» Provided data
###

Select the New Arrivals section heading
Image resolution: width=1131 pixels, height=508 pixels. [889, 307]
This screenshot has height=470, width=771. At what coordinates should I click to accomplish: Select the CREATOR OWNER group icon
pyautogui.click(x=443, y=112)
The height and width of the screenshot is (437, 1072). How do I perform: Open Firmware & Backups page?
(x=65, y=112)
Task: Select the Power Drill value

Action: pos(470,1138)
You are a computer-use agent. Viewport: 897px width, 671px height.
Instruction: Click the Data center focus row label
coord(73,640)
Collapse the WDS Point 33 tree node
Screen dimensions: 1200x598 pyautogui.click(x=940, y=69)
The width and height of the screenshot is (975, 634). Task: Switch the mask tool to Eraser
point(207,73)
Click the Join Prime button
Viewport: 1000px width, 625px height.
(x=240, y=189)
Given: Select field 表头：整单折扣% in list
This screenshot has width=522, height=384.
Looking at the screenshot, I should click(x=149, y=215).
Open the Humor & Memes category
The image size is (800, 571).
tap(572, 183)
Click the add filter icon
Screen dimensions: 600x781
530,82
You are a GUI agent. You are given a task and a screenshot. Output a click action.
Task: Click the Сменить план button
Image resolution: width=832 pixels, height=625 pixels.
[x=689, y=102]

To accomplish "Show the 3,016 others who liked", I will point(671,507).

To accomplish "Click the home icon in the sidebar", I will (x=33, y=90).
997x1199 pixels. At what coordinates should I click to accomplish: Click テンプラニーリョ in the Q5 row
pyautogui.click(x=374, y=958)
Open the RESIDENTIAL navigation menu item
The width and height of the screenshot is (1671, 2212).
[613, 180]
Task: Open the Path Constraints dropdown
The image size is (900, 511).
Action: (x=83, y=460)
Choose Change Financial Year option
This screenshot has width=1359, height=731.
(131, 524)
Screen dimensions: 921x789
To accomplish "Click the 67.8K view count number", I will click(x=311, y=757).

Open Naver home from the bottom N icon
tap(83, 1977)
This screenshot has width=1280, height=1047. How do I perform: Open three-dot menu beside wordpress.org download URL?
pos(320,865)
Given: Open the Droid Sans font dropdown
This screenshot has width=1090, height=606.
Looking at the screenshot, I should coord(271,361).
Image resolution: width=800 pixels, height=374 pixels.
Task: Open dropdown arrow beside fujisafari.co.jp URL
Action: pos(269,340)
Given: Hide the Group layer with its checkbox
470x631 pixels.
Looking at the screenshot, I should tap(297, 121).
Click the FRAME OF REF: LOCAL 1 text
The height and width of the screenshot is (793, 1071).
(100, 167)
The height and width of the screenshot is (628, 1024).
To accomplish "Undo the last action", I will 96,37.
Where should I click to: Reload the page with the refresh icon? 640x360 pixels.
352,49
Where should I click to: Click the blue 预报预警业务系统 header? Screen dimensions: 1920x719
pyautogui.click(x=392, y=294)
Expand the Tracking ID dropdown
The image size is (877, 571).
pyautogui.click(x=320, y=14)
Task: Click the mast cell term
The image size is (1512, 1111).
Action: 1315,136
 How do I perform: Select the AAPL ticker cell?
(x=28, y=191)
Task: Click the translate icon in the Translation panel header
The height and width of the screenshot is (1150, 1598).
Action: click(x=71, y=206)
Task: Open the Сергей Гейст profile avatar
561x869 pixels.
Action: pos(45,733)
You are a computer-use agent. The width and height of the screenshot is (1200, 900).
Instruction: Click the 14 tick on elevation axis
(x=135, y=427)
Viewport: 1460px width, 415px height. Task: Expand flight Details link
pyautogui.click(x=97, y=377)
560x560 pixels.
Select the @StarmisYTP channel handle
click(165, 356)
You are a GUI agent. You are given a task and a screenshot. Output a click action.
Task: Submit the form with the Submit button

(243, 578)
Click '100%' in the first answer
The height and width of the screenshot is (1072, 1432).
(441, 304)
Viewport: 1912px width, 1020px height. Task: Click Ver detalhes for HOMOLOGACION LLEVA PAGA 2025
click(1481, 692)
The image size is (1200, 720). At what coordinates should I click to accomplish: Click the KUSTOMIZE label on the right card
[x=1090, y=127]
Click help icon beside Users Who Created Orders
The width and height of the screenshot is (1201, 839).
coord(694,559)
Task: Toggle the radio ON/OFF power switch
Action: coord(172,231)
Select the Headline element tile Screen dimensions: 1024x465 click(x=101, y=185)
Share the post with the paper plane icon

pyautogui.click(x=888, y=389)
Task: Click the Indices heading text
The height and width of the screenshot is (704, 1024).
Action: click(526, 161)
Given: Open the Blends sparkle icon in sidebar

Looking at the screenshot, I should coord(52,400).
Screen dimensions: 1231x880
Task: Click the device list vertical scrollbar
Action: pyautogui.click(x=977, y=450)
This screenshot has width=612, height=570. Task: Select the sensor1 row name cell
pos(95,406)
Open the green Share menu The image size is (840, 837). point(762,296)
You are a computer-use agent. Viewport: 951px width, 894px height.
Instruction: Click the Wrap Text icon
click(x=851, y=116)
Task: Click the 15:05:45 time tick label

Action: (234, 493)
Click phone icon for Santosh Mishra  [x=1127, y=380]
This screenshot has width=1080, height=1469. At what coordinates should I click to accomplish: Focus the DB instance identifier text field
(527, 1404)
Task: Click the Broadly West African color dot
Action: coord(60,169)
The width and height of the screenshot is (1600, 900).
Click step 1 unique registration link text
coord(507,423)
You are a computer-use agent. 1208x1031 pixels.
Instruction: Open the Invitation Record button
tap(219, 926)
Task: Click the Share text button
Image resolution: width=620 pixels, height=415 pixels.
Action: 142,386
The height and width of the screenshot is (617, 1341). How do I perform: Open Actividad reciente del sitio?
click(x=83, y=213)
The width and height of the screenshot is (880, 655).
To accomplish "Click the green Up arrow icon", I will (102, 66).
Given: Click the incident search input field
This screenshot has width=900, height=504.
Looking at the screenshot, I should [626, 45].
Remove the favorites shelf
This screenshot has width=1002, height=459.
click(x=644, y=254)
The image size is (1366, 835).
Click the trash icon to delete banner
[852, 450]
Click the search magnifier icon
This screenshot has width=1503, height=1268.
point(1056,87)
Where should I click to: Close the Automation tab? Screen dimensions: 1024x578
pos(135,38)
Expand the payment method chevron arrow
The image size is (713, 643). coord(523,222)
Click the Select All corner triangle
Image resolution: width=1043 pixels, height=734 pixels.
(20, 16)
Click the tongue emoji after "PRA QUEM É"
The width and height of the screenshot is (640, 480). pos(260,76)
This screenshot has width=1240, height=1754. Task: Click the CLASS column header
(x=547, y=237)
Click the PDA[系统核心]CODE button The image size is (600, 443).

###

Going back to the entries above, set down exactly the lines that begin at the one with "The image size is (1200, 720)." and end at the one with "The width and height of the screenshot is (1600, 900).", both included, and nothing else.

The image size is (1200, 720). At what coordinates should I click to accomplish: Click the KUSTOMIZE label on the right card
[x=1090, y=127]
Click help icon beside Users Who Created Orders
The width and height of the screenshot is (1201, 839).
coord(694,559)
Task: Toggle the radio ON/OFF power switch
Action: coord(172,231)
Select the Headline element tile Screen dimensions: 1024x465 click(x=101, y=185)
Share the post with the paper plane icon

pyautogui.click(x=888, y=389)
Task: Click the Indices heading text
The height and width of the screenshot is (704, 1024).
Action: click(526, 161)
Given: Open the Blends sparkle icon in sidebar

Looking at the screenshot, I should coord(52,400).
Screen dimensions: 1231x880
Task: Click the device list vertical scrollbar
Action: pyautogui.click(x=977, y=450)
This screenshot has width=612, height=570. Task: Select the sensor1 row name cell
pos(95,406)
Open the green Share menu The image size is (840, 837). point(762,296)
You are a computer-use agent. Viewport: 951px width, 894px height.
Instruction: Click the Wrap Text icon
click(x=851, y=116)
Task: Click the 15:05:45 time tick label

Action: (234, 493)
Click phone icon for Santosh Mishra  [x=1127, y=380]
This screenshot has width=1080, height=1469. At what coordinates should I click to accomplish: Focus the DB instance identifier text field
(527, 1404)
Task: Click the Broadly West African color dot
Action: coord(60,169)
The width and height of the screenshot is (1600, 900).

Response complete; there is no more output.